**課題 1**. 万博の思い出を綴った文章の要点を、二文にまとめてください。
**課題 2**. 万博の思い出を綴った文章を、最後の文の後から書き継いでください。

**読解文**.
未来が未来であった頃
👤有本仁政

まだスマートフォンのカメラが壊れたままである。
ピントが合わないが、それ以外のことは出来る。
ピンぼけ散歩に今回もお付き合い願いたい。

<銀色の未来>

万博が終った。
GW直後に家族で出掛け、それなりに楽しかったので、行く前の否定的な気分はやや薄まった。
しかし、CG映像ばかりのパビリオンの中で印象に残ったのは、イタリア館の本物、ポーランド館の生演奏、河瀨直美館の対話、ポルトガル館の食事。アナログばかり・・・

70年の大阪万博の時は小学生。
家が関西ということもあり、4回足を運んだ。
55年経った今も、パビリオンの写真を見れば名前が言える。
それほど熱中した未来。
しかし、日本館で走っていたリニアモーターカーはまだ未来のまま。

私の住む町は日本で唯一「犬」の字を冠する市でありながら、世界屈指のサル類動物園がある。
最寄りの駅から園までモノレールが営業していた(1962年~2008年)。
その車両が園に一部残されている。
ペンキも剝れているのだがピンぼけ写真は美しく、70年万博の未来そのもの。
銀色と朱色の組合せは、我々の世代が熱中したウルトラマンカラーでもある。
未来であると共にノスタルジーを感じる造形だ。

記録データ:
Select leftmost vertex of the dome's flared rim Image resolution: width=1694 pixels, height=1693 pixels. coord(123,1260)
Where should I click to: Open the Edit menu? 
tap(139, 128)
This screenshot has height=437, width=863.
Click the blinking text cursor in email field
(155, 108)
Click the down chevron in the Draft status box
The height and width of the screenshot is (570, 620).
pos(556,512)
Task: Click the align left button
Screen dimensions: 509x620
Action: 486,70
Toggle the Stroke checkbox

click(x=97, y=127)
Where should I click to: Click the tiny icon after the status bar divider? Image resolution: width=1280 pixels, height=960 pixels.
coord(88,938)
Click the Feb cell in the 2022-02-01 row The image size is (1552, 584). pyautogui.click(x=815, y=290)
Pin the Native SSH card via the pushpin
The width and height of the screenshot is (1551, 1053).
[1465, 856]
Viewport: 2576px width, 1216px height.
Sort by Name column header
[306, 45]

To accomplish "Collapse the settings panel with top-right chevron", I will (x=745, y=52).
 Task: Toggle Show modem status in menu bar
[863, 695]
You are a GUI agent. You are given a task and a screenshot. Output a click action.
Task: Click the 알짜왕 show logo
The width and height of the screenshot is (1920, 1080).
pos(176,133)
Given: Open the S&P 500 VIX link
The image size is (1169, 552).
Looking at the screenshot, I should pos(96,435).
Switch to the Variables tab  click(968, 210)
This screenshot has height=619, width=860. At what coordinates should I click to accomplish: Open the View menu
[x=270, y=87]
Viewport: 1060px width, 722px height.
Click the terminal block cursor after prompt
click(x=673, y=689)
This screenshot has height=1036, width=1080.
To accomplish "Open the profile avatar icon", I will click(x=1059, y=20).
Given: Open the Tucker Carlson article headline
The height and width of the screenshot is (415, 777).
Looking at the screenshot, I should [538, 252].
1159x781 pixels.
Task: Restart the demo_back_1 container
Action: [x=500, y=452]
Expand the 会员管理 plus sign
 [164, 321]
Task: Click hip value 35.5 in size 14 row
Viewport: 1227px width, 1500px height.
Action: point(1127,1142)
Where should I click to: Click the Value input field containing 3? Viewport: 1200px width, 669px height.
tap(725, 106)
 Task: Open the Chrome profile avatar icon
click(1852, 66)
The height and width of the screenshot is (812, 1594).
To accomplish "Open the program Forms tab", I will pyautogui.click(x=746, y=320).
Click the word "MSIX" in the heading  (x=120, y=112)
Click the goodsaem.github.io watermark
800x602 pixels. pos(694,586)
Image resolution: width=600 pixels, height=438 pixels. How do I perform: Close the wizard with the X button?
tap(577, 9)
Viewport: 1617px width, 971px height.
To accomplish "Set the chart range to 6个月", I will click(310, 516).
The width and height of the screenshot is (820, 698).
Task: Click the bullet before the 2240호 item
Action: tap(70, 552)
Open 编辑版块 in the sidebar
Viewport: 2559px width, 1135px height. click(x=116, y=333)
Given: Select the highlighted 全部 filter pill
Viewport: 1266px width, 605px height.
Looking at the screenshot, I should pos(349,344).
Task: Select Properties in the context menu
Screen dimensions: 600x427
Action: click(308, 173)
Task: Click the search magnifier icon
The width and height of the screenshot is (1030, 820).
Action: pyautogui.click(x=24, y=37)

**解答 1**. 筆者は家族で出かけた今回の万博をそれなりに楽しんだが、CG映像ばかりのパビリオンの中で印象に残ったのは本物や生演奏、対話、食事といったアナログなものばかりだった。小学生の頃に4回足を運ぶほど熱中した70年の大阪万博の未来を、筆者は住む町の動物園に残るモノレール車両の銀色と朱色の姿に見いだし、そこに未来とノスタルジーの両方を感じている。

**解答 2**.
銀色の未来ゆかしき鱗雲
              仁政

この車両は調べてみるとアルヴェーグ式と言うらしい。
同じ方式の東京モノレール(1964年)や大阪万博モノレール(1970年)よりも古いが、より未来的な造形である。

 


<金色の未来>

先述の動物園には遊園地が隣接していて、その高台に岡本太郎<若い太陽の塔>がある。
なんと70年万博の前年に作られている。
いくら写真がボケてもタローさんの造形と分かる力強さで、ドラマTAROMANのモチーフにもなった。
この塔の顔は一つで、その形は万博<太陽の塔>の胴体にある太陽の顔(現在を表す)であり、その色は万博<太陽の塔>の天辺にある黄金の顔(未来を表す)の金色である。
つまり現在と未来を併せ持った顔といえる。

70年万博の想い出をもうひとつ。
町内会で出掛けた日に<太陽の塔>立てこもり事件に遭遇した。
あの黄金の顔の眼に男が立てこもり、夜に照射されるはずであったサーチライトは片目だけだった。
モダニスト丹下健三の大屋根を打ち破った縄文人岡本太郎の未来の顔に立てこもり、犯人は何に抗おうとしたのか。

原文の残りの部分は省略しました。